- Pedro Valls Feu Rosa - http://pedrovallsfeurosa.com.br -

Retrospectos

Saiu publicado na imprensa recentemente que, nos Estados Unidos, o Tribunal Familiar da Filadélfia acusou dois adolescentes americanos de estuprar uma garota de 13 anos atrás do quadro negro numa sala de aula cheia de alunos. Os garotos, com idades entre 13 e 14 anos, estão sob prisão domiciliar desde fevereiro, e deveriam conhecer sua sentença no último dia 29 de maio, sendo que, segundo consta, os dois poderiam ser condenados a até quatro anos de reclusão numa instituição para delinquentes.

Diz mais a notícia, que a vítima do estupro, cuja identidade não foi revelada, procurou a polícia de Filadélfia logo depois do crime. Contou que os dois rapazes entraram na sala de aula em que ela estava, levaram-na para trás do quadro negro e a estupraram. Testemunhas disseram que o crime ocorreu quando a sala de aula estava cheia de estudantes e sob os cuidados de um professor, que foi suspenso depois do crime. O juiz Frank Reynolds justificou a decisão da corte dizendo que “eles sabiam que ela não queria e impuseram sua vontade. Isso é estupro”, lembrando que os acusados deverão ser submetidos a uma avaliação de seu estado psicológico.

Essa cena grosseira e, como se diz comumente, bárbara, ocorreu no País mais adiantado do mundo, na maior democracia do mundo e na maior potência armada do mundo, ou, resumindo, na única superpotência do mundo atual.

Como se vê, estamos numa época de crises: crise religiosa, crise social, crise da moral, crise do direito. Todas essas crises são produzidas por sistemas para os quais o honesto é o útil; a moral é orientada de acordo com as conveniências do momento.

Será que isso significaria um retrocesso aos tempos antigos? Ou estamos apenas com novos conceitos e novas concepções, em que o mundo está se transformando para pior?

Desde que se chega às épocas históricas, aos livros escritos vários milhares de anos antes de Cristo, fica-se admirado com a elevação moral que haviam alcançado os povos primitivos.

O caráter obrigatório da lei moral foi compreendido pelos povos antigos, como por nós. Todas as religiões (e diz-se que a religião é tão velha quanto o mundo) sempre ensinaram a obrigação de preferir o dever ao interesse. Abstenho-me de citar a Bíblia, porque a demonstração a este respeito é supérfula.

Vejamos, antes de mais nada, com que elevação os antigos persas falavam do dever religioso: “Creio na lei dos Mazdeiermans, no justo juiz Ormuz, na ressurreição dos corpos. Esta Lei, não a abandonarei nem por uma vida mais feliz, nem por uma vida mais longa, nem pelo império sobre os outros homens. Se for preciso dar meu corpo, consinto em o entregar; quanto fôr preciso perder a cabeça, não me afastarei dessa lei”.
· · ·
## [TAREFAS]
1. Segundo o trecho do texto, qual é a pena máxima a que os dois garotos poderiam ser condenados?
2. Diga se cada afirmação concorda com o trecho do texto, respondendo sim ou não e citando as palavras decisivas: (a) o professor responsável pela sala foi suspenso depois do crime; (b) a identidade da vítima foi divulgada; (c) os garotos estão sob prisão domiciliar desde março.

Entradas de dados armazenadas
· · ·
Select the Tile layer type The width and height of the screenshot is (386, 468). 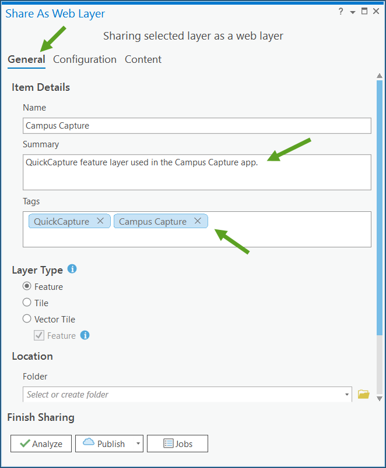[x=26, y=303]
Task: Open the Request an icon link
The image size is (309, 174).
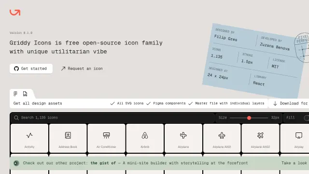Action: 82,69
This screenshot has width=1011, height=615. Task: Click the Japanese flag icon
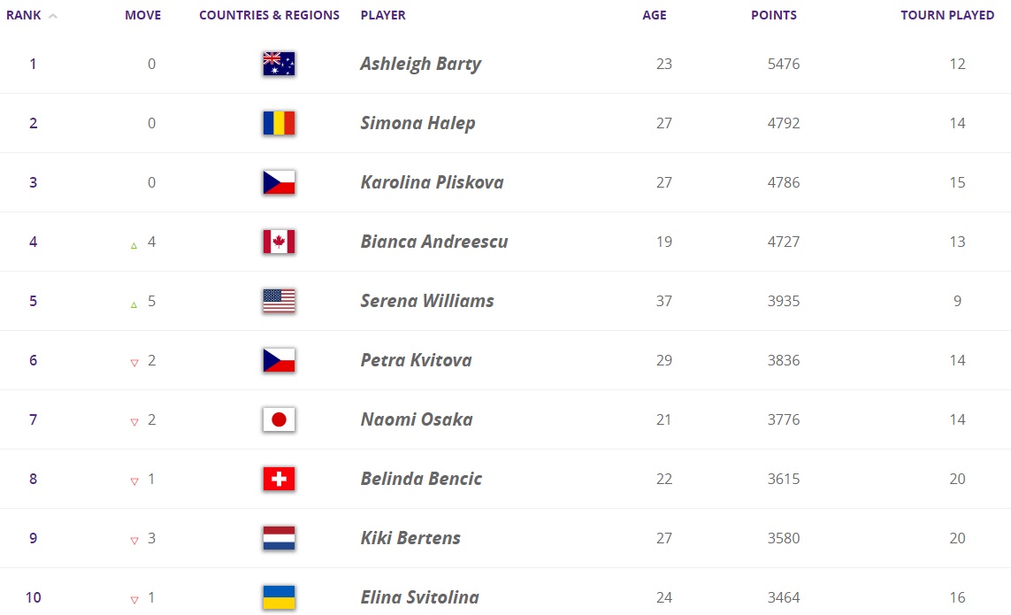(279, 419)
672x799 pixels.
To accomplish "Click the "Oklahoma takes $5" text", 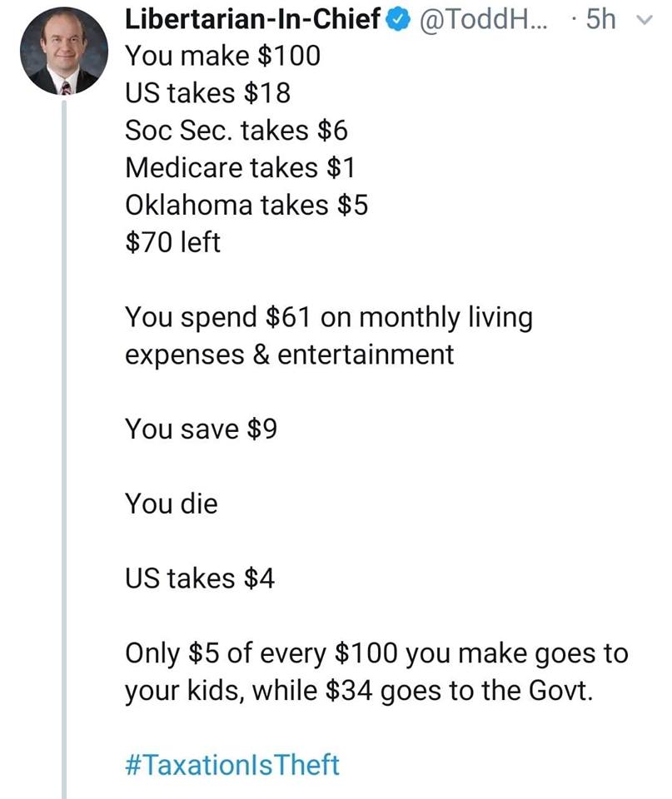I will click(x=246, y=205).
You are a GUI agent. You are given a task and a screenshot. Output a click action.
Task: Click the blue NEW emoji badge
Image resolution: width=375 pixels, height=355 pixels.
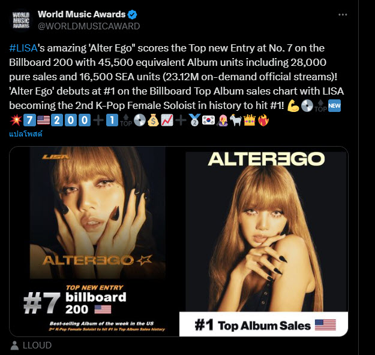pos(334,106)
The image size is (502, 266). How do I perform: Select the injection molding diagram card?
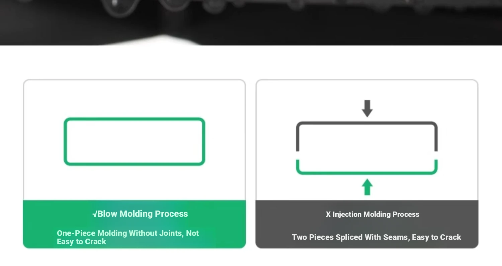367,164
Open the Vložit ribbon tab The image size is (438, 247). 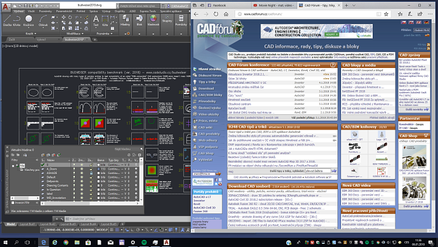pos(31,11)
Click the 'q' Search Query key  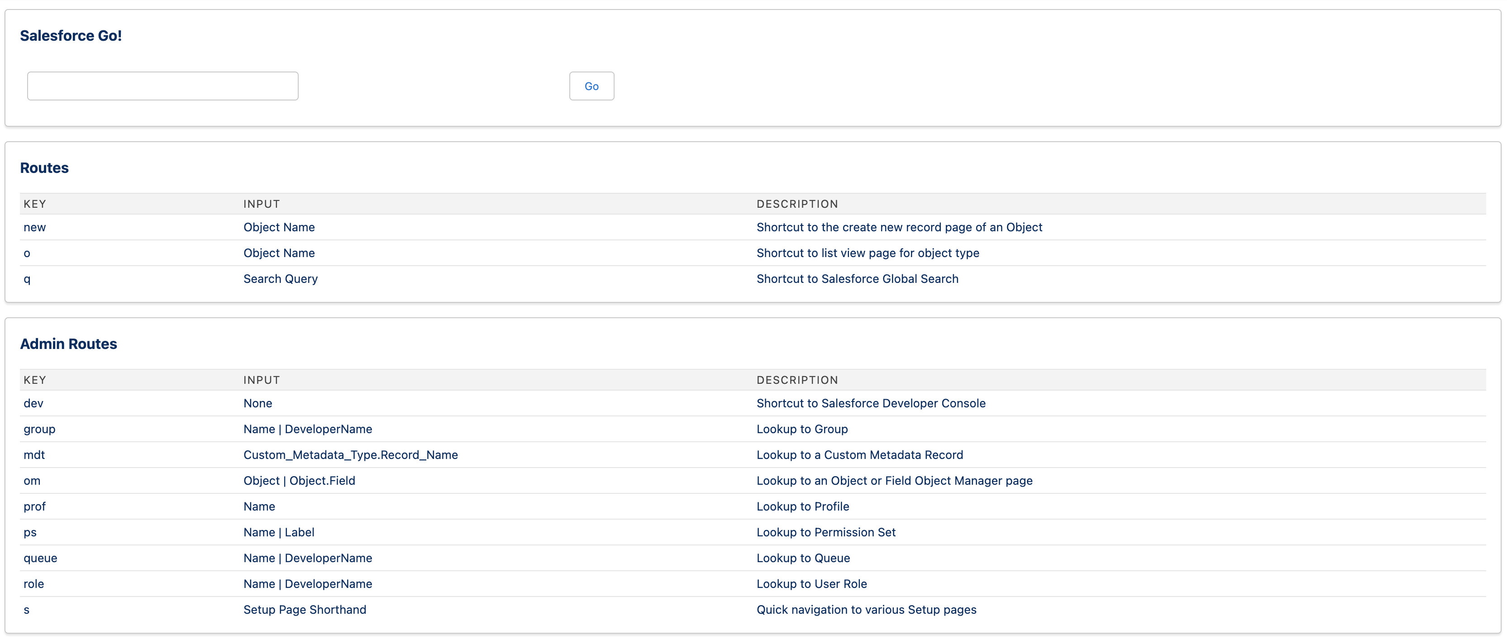[27, 278]
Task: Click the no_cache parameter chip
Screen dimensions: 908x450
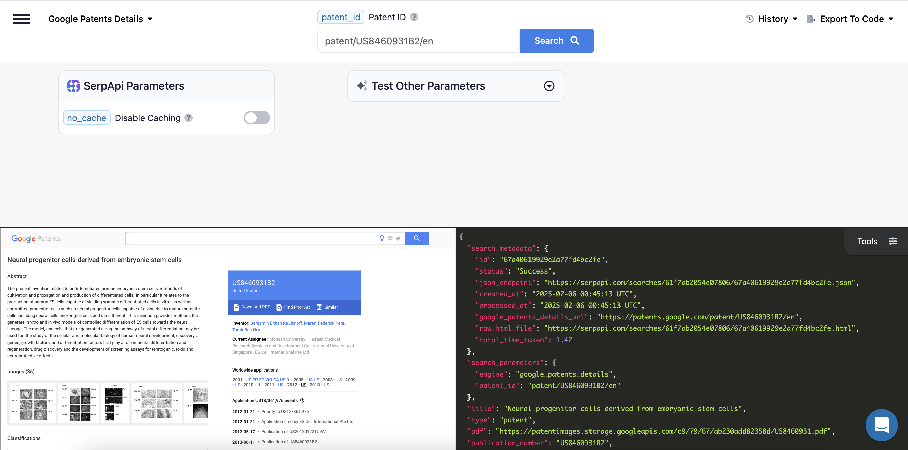Action: [x=86, y=118]
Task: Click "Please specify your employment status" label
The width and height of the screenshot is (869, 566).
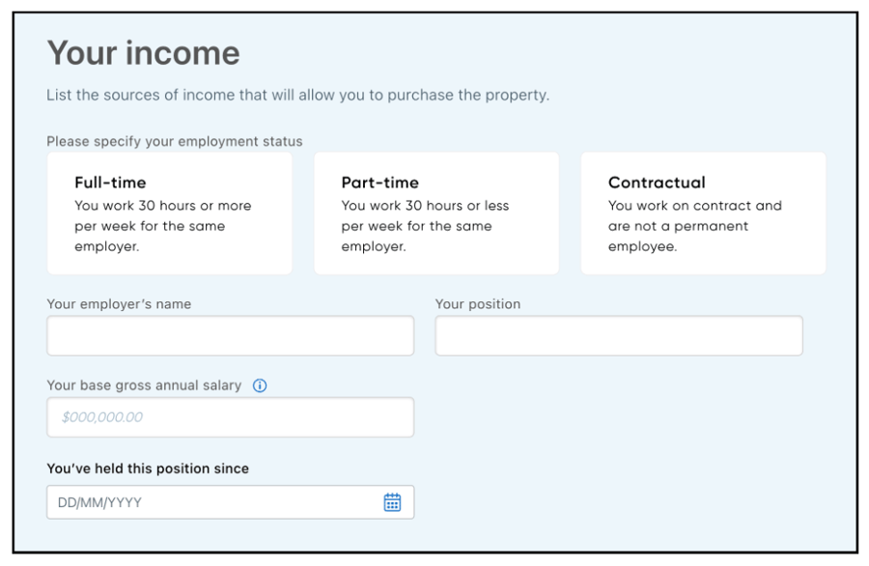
· · ·
## [RESPOSTAS]
1. Até quatro anos de reclusão numa instituição para delinquentes.

2.
(a) Sim: “sob os cuidados de um professor, que foi suspenso depois do crime”.
(b) Não: “cuja identidade não foi revelada”.
(c) Não: “estão sob prisão domiciliar desde fevereiro”.